Es en este contexto que surge la era de la posverdad, en la que predominan noticias falsas y contenidos superfluos; vivimos tiempos en los que podríamos preguntarnos ¿es que acaso todos estamos viendo hechos, noticias y mensajes diferentes? La respuesta es que sí. Estos tiempos no se parecen en nada a la época del esplendor de los medios masivos, en la que al menos sabíamos que todos estábamos viendo el mismo canal, escuchando y/o viendo al mismo experto en economía o salud.
En el contexto actual, si una persona es racista, sólo va a ver contenidos alineados con el racismo; terminamos tragándonos nuestro propio veneno y reciclando nuestra infinitamente parcializada visión del mundo, lo cual aleja cada vez más la posibilidad del consenso y esto se convierte en una herida mortal para cualquier tipo de democracia.
Otro aspecto polémico es la doctrina de lo políticamente correcto, que se ha impuesto con la supuesta intención de visibilizar a las minorías en función de diferentes características como la diversidad sexual y de género, el ascenso de la mujer al poder, el acoso laboral y sexual, entre otros tantos tópicos.
Sin embargo, mientras se va imponiendo la doctrina de lo políticamente correcto, observamos la proliferación de brotes de violencia en todo el mundo. Es como si el no poder decir lo que pensamos de la manera como nos parezca, termina convirtiéndose en un detonador de mayor violencia.
Un tema también fundamental en la relación entre políticos y ciudadanos es el de la transparencia. Se supone que todo político o gobernante debe ser transparente, y no hay mejor forma de demostrar si la gestión de un alcalde, gobernador o presidente es transparente, sino a través de lo que se conoce como el gobierno electrónico (o gobierno digital o gobierno abierto).
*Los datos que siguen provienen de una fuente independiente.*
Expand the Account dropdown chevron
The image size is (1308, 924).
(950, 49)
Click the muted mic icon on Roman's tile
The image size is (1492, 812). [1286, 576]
El despliegue del gobierno electrónico implica una fuerte presencia online en la que observaríamos altos niveles de interactividad, transacción y transparencia. Vamos a observar que en la medida en que los gobernantes presenten de manera abierta el acceso a los datos, los periodistas o ciudadanos podrán inspeccionar su gestión. El resultado de no ser transparente puede ser nefasto, ya que no habría manera de demostrar cómo se están invirtiendo los fondos públicos, lo cual sabemos conduce al ya muy transitado camino de la corrupción.
Las redes sociales han generado el caldo de cultivo perfecto para la destrucción de la democracia y uno de los síntomas lo observamos en las campañas políticas. Los políticos ahora buscan fans y no ciudadanos conscientes de sus derechos (salvo raras excepciones).
La democracia no se puede construir sino a través de los ciudadanos; la ciudadanía no es una categoría que podamos entender todos de la misma manera y de forma simplista; no la podemos minimizar al hecho de vivir en un territorio. La ciudadanía implica el ejercicio y la garantía de los derechos humanos de primera, segunda y tercera generación.
Prueba del caos que han producido las redes sociales son las recientes elecciones presidenciales en Perú y Estados Unidos, en las que observamos una extrema polarización caracterizada por conversaciones enfocadas en argumentos diametralmente opuestos que poco contribuyen a debates que permitan visibilizar todas las voces del amplio espectro de la opinión pública.